На протяжении всего разговора Анжелику не покидало убеждение, что у сегодняшнего визита архиепископа была совсем иная цель, нежели та, о которой он поведал.
Наконец он решился.
— Дитя мое, размышляли ли вы в тайниках своей совести об обязательствах, принятых вами в отношении тех просьб, с которыми я к вам обратился по долгу пастыря людских душ?
Но так как Анжелика смотрела на него с непониманием, продолжил:
— Вспомните… Вы обязаны использовать все ваше влияние, чтобы убедить вашего супруга прийти — я не могу сказать вернуться, ибо слишком давно он покинул материнское лоно Церкви — прийти, заявляю я, и стать верной опорой религии, в которой он был крещен и которую призван защищать согласно тому господствующему положению, которое он приобрел в нашем городе. Ибо «Благородная задача для христианской супруги…»[94]
Анжелика сидела в кресле очень прямо, скрестив руки на коленях, как и положено даме, беседующей с высокопоставленным духовным лицом.

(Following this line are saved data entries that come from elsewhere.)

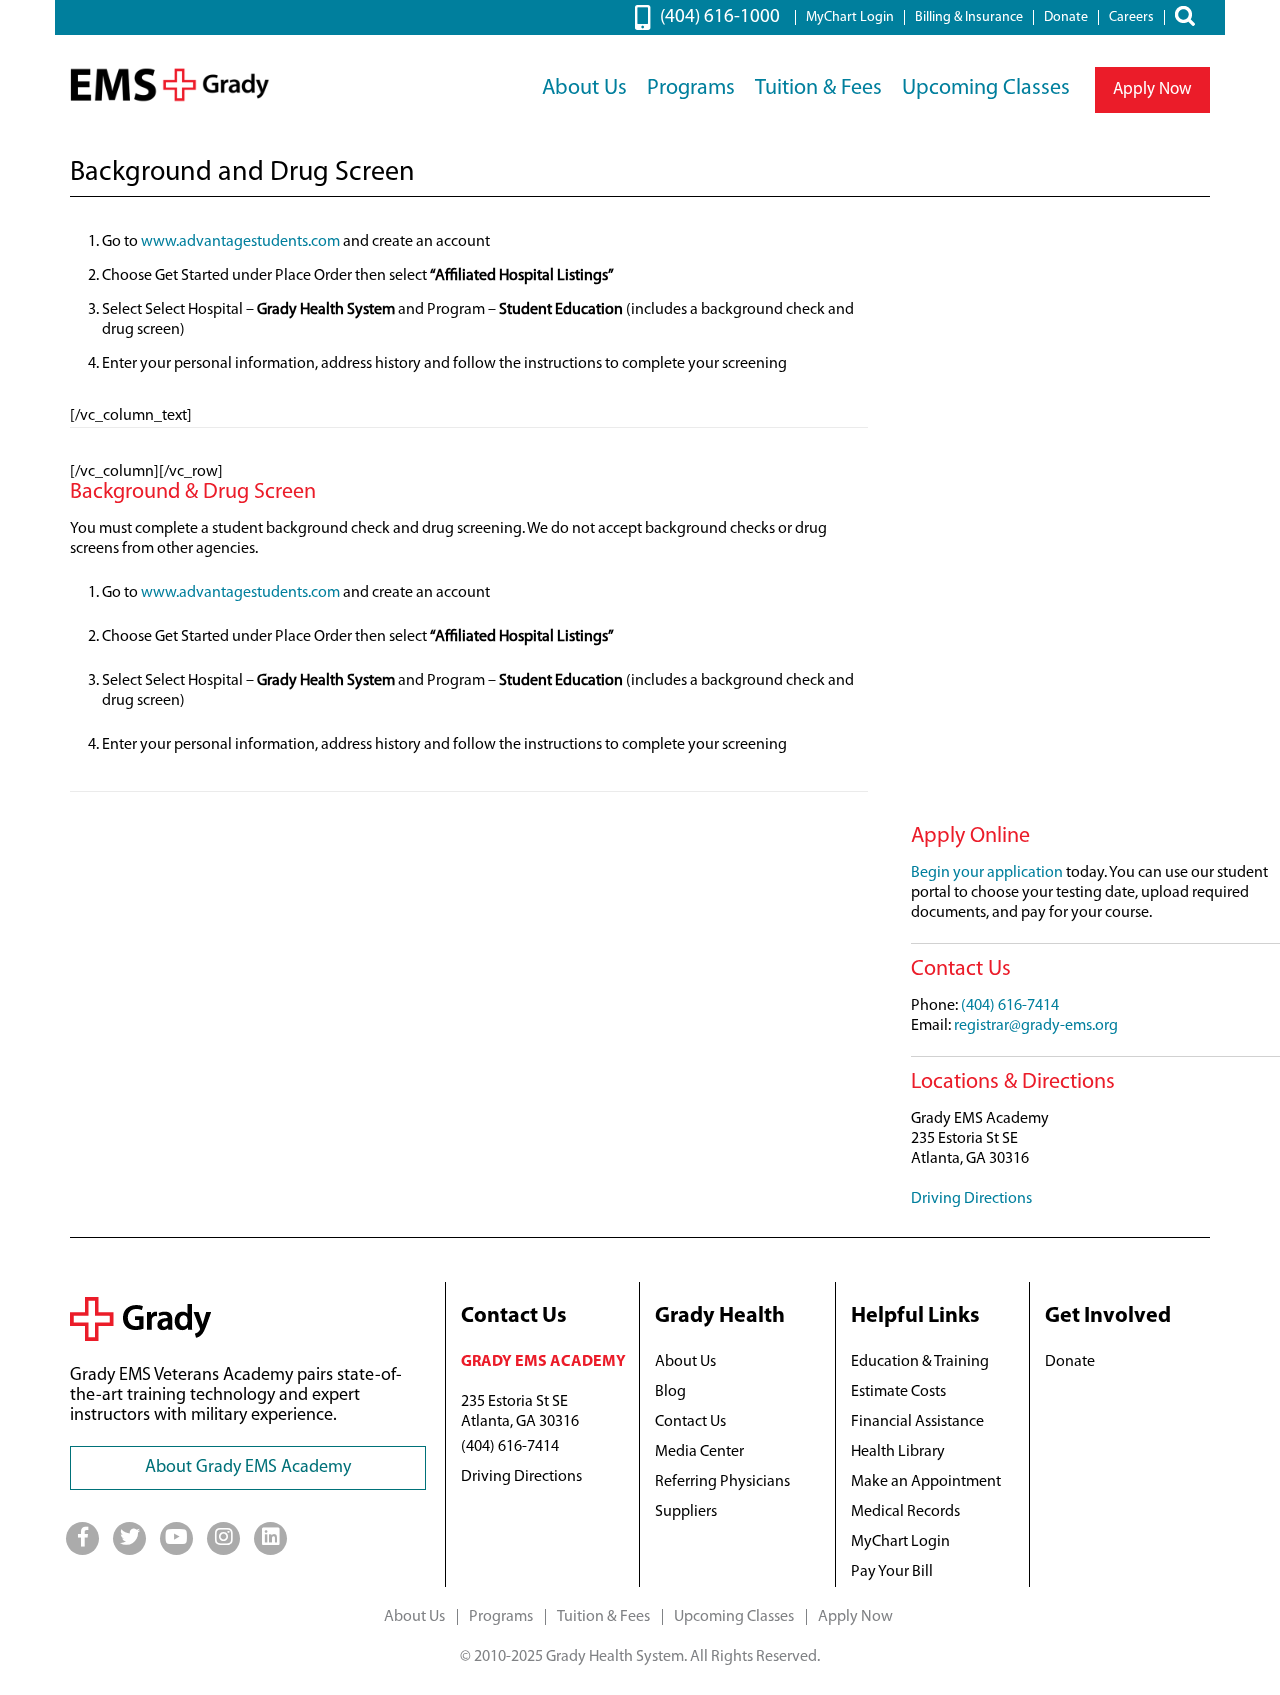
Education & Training (920, 1362)
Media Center (699, 1452)
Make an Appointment (926, 1482)
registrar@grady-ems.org (1036, 1026)
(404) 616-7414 (1010, 1006)
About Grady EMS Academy (248, 1468)
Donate (1066, 17)
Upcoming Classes (986, 89)
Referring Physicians (722, 1482)
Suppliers (686, 1512)
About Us (584, 89)
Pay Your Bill (892, 1572)
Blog (670, 1392)
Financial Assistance (917, 1422)
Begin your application (987, 873)
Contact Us (690, 1422)
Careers (1131, 17)
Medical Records (905, 1512)
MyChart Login (850, 17)
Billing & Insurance (969, 17)
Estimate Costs (898, 1392)
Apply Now (1152, 89)
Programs (691, 89)
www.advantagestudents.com (239, 242)
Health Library (898, 1452)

— Монсеньор, — ответила она после недолгого размышления, — я помню, как во время вашего последнего визита вы отзывались о графе де Пейраке как о человеке, который наделен всяческими талантами, признан учеными всего мира и который в поисках знаний объехал весь свет, снискав дружбу встреченных там королей и принцев. Кроме того, мне показалось, что вы отдаете должное, хоть и не без сожаления, энергии и упорству, которые присущи всем его начинаниям и которым ему достает мужества не изменить, не достигнув желаемого.